TASK ITEM: Each line holding the string "computer" is to be copied from the data.

DATA LISTING:
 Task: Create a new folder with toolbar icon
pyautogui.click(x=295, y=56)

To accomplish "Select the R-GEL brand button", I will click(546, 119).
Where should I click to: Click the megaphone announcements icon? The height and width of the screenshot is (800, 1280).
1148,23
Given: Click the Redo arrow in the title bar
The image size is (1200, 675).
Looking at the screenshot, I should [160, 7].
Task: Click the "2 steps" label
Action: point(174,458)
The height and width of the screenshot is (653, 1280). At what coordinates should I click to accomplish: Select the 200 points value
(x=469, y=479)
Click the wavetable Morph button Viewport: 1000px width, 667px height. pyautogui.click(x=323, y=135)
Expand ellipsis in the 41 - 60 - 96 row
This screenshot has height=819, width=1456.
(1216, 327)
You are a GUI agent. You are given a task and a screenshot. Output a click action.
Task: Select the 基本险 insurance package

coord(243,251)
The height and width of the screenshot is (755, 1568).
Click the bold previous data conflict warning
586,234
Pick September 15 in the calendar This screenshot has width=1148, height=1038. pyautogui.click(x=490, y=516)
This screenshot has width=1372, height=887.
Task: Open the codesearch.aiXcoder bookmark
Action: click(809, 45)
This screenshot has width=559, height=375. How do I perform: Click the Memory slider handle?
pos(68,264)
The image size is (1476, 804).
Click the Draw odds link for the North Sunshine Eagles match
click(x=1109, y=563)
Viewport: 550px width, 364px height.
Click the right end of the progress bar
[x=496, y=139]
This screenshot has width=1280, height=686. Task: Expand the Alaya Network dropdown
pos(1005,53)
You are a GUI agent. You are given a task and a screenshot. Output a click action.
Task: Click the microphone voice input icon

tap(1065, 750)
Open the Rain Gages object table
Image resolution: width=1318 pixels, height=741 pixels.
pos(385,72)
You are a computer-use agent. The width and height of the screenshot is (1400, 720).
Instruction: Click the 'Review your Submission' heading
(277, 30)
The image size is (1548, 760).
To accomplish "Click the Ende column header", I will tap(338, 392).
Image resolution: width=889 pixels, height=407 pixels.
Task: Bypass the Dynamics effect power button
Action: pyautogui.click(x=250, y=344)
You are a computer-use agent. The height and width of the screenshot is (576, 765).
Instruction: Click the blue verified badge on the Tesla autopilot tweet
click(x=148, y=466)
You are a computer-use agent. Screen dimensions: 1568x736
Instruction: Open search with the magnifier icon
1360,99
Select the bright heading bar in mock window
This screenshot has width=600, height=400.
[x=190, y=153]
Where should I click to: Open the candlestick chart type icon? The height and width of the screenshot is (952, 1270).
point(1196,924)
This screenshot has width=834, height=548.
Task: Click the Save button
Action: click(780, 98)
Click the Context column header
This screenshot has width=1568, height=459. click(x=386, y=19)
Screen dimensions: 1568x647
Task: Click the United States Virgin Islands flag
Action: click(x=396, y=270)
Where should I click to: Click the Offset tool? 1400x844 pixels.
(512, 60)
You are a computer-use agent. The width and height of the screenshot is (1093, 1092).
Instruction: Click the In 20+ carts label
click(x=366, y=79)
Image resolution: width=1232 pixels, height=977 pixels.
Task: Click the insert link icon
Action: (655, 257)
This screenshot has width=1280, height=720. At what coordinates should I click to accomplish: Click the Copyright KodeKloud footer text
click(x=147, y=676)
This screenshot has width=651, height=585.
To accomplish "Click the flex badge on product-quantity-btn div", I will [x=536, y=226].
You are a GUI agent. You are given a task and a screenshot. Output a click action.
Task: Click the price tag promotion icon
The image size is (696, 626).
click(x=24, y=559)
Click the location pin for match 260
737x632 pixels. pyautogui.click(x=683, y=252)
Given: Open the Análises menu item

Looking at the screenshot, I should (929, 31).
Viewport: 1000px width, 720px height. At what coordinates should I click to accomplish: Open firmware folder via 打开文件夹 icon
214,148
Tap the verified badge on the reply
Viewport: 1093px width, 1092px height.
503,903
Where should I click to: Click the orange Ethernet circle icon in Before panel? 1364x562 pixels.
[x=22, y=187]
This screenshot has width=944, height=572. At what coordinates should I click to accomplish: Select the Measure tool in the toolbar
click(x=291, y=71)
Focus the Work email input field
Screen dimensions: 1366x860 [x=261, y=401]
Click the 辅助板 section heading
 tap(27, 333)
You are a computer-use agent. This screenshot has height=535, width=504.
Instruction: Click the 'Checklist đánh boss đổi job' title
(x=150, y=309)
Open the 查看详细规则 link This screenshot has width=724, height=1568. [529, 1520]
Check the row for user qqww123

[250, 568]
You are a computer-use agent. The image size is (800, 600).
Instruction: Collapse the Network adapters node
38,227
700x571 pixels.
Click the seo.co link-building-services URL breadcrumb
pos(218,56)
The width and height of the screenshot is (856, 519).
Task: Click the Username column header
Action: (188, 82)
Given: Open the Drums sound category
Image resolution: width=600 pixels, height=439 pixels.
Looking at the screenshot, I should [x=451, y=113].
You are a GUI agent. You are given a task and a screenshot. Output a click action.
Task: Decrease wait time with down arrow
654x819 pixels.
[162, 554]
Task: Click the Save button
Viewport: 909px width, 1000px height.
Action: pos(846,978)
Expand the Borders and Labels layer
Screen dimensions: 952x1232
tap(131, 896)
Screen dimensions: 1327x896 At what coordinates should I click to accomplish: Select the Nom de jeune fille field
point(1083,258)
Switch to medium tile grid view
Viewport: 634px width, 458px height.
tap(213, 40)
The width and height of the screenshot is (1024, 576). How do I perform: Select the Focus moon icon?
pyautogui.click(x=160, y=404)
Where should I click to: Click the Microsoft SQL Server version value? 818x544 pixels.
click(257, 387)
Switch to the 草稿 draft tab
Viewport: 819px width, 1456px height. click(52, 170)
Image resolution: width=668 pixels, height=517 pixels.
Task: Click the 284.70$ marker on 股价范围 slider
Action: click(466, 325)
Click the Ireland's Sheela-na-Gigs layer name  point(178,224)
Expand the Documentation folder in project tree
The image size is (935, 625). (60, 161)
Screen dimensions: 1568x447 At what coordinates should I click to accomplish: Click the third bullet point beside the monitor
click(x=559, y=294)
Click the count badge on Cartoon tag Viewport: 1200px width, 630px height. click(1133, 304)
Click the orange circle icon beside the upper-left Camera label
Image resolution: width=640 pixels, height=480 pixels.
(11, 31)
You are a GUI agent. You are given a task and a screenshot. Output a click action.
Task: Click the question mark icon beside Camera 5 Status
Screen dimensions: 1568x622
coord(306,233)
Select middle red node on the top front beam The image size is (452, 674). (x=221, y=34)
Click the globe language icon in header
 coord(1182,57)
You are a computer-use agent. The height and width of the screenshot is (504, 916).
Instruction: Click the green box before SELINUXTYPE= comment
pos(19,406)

RESULT OF THE EXERCISE:
You are a computer-use agent. The width and height of the screenshot is (1400, 720).
You are a computer-use agent. The height and width of the screenshot is (576, 765).
You are a computer-use agent. Screen dimensions: 1568x736
You are a computer-use agent. The width and height of the screenshot is (1093, 1092).
You are a computer-use agent. This screenshot has height=535, width=504.
You are a computer-use agent. The image size is (800, 600).
You are a computer-use agent. The height and width of the screenshot is (504, 916).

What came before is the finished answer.